In the four years between that album and the release of "Through the Wire" (still my favorite Kanye track) which you literally recorded through a wired-shut jaw following a near-fatal car crash and the "The College Dropout" album that followed you produced and guested/featured on so many tracks that I was sure you were going to be amazing. And you were. You really, really were.

We got our first glimpse of how brash and vulnerable you could be when you called out then-President George W. Bush's apathy for New Orleans and the black residents of the Ninth Ward. You were shaking. You seemed passionate and scared and uneasy but required to speak up. You were right - then.

You continued to push the envelope and you were creatively listless and you couldn't figure out (from a lay, outside perspective) if you wanted to be a rapper, artist, producer, creator, politician, advocate, provocateur, sex symbol, or a combination/all of the above. And if you had a better voice of sense in your ear you'd have figured it out a decade ago. But then your mother, very tragically, died in 2007 and you just sorta', well, lost me. Your upbeat tribute to Dr. West "Hey Mamma" was the last song of yours I truly loved. Because, like Kobe Bryant after his trip to Colorado, you were never the same in my eyes.

I get that you don't get up in the morning to please me. I'm old. I'm outta touch. I'm not into avant garde anything. I'm not into $500 sweatpants and I'm not into albums that even the artist who releases them describes as an "experiment".

You've lived your life to the fullest and you've loved and lost, loved and won, loved and married, had two children, and made all the friends and enemies, money and award-bait your unquestionable talent and ambition can bridle. I'm happy for you.

I'm officially giving up on you (stop laughing - we both know you don't care but I have to say this). Your inability to let go of a grudge against a woman who's only real offense was winning an award you felt should have gone to your friend Beyonce is difficult to fathom (if you and she were not famous and "entouraged" your treatment of her would have landed you criminal charges for harassment) but your rabid attack of her and claiming her fame is owed to you (she was, to clarify, guilty of winning an award you wanted for your friend to win so she was at least a wee famous already, right? And it is not like you and she share a ton of overlapping audience/fans.).

But that's not all.
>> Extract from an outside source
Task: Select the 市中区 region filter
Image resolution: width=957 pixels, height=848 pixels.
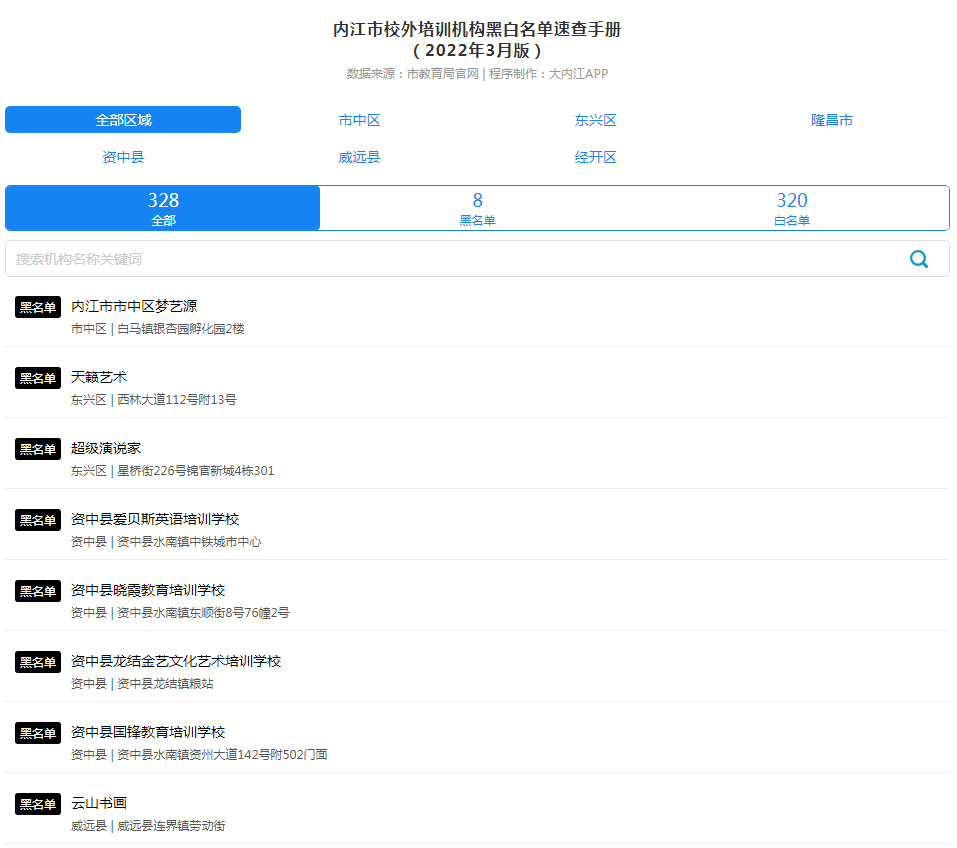Action: (x=360, y=119)
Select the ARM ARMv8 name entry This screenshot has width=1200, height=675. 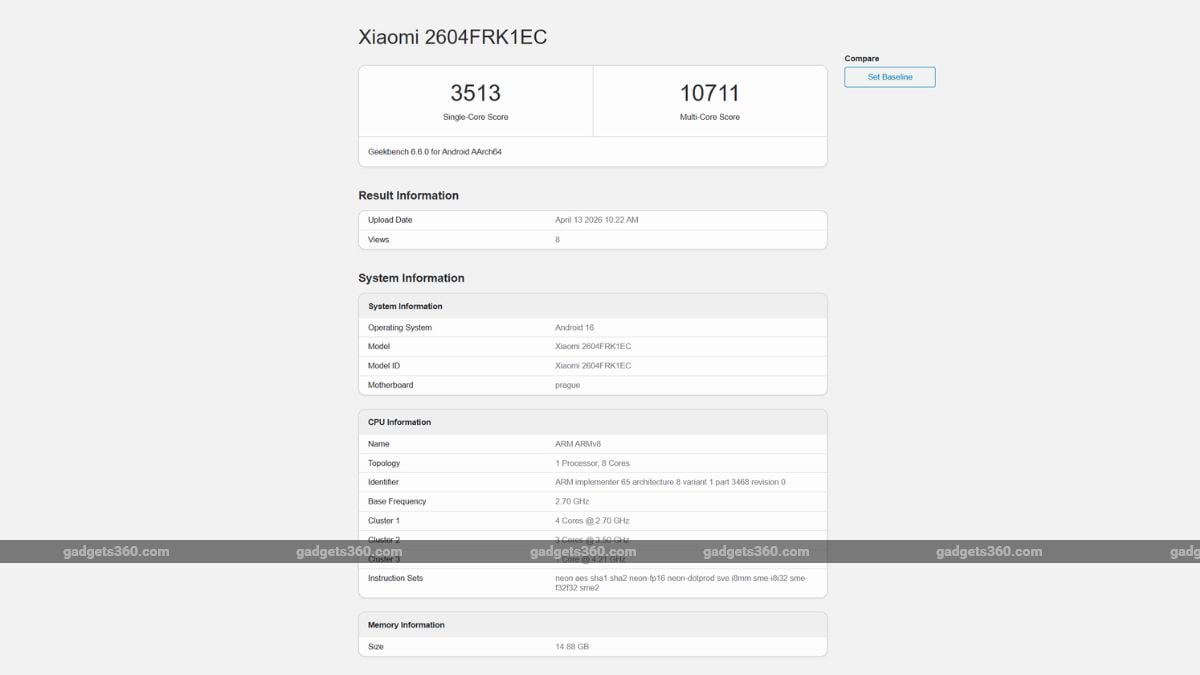[x=592, y=443]
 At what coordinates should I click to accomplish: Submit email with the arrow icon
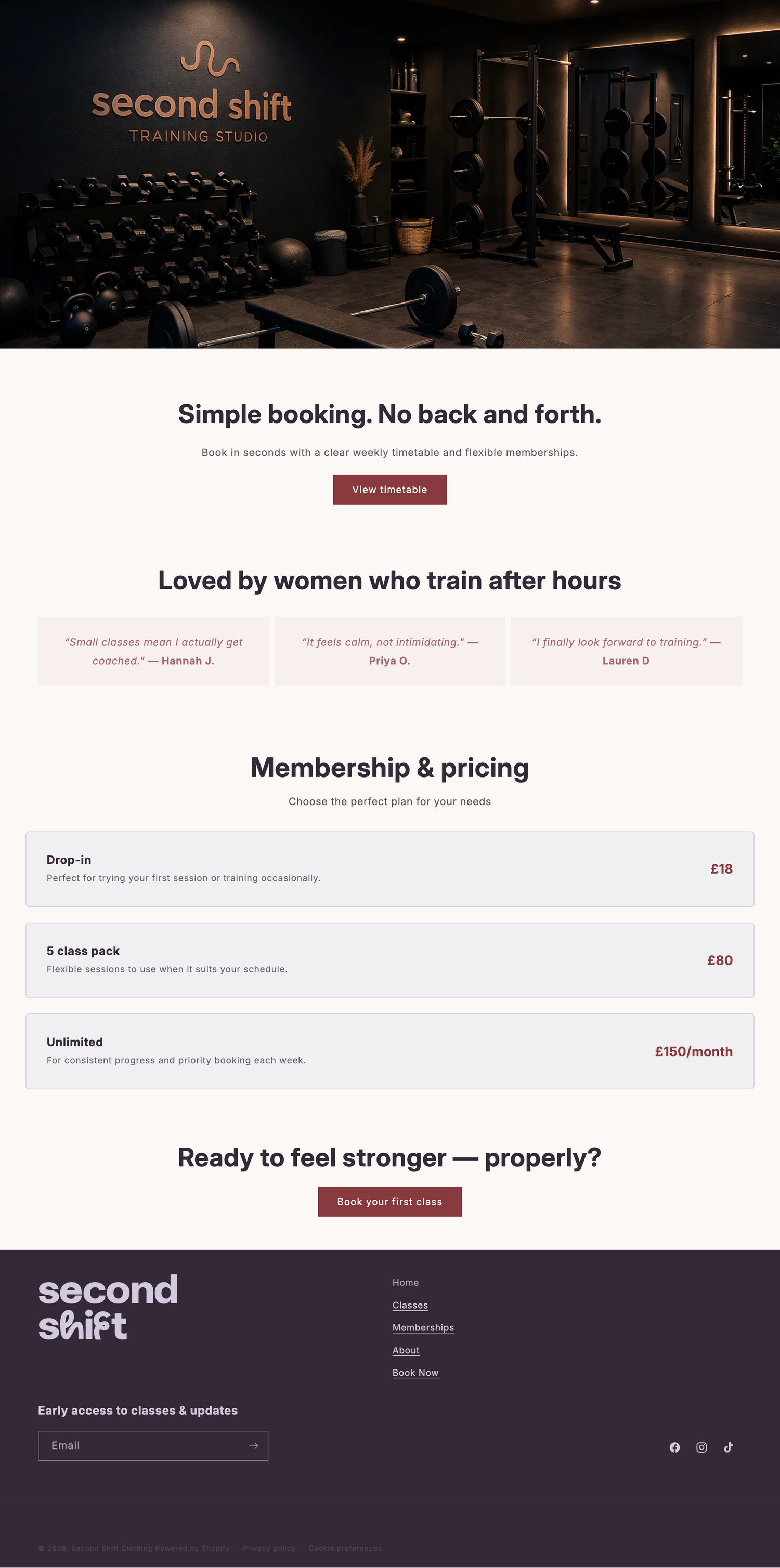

You claim that if venture capitalists were "serious" about helping the world they would invest in your music/vision instead of schools in Africa. You target a dude who's only real crime was getting high and having a strain of weed that shares your wife's initials and having a child with a woman you once loved. You brought an innocent child into your horrifying, selfish narrative. You claimed to "own" him and that child. How would you react if someone said that about YOUR children?

You mock Michael Jordan's products (then profess your love of/for him). You shout Bill Cosby's innocence from the rooftops (ignoring that he's admitted to drugging women). You flaunt your wealth and then ask for empathy for your debt (which is not "debt" but money spent in pursuit of your dreams - an amount of money very, very few will ever have to spend/squander to begin with . . . thousands drive cabs for years and years to save up $30,000 to get a "medallion"). You plan and negotiate and strategize your every move (down to your airbrushed t-shirts) and you make your own children part of the game. You defend your wife in the same sentence as you disparage people who have done less (or more - depending on the rant) than she ever did to deserve her wealth and fame (to clarify, your wife and her entire family are household names for exonerating a murderer, having sex on tape, and being naked).

Your music is still generally interesting (now that you're past your "unlucky in love" phase) and occasionally enthralling. Your talent is still something that if you were not "you" I wouldn't hesitate to listen to and openly adore. I'd sing its praises. I'd try to embrace it or wedge myself into its target audience. I'd really try.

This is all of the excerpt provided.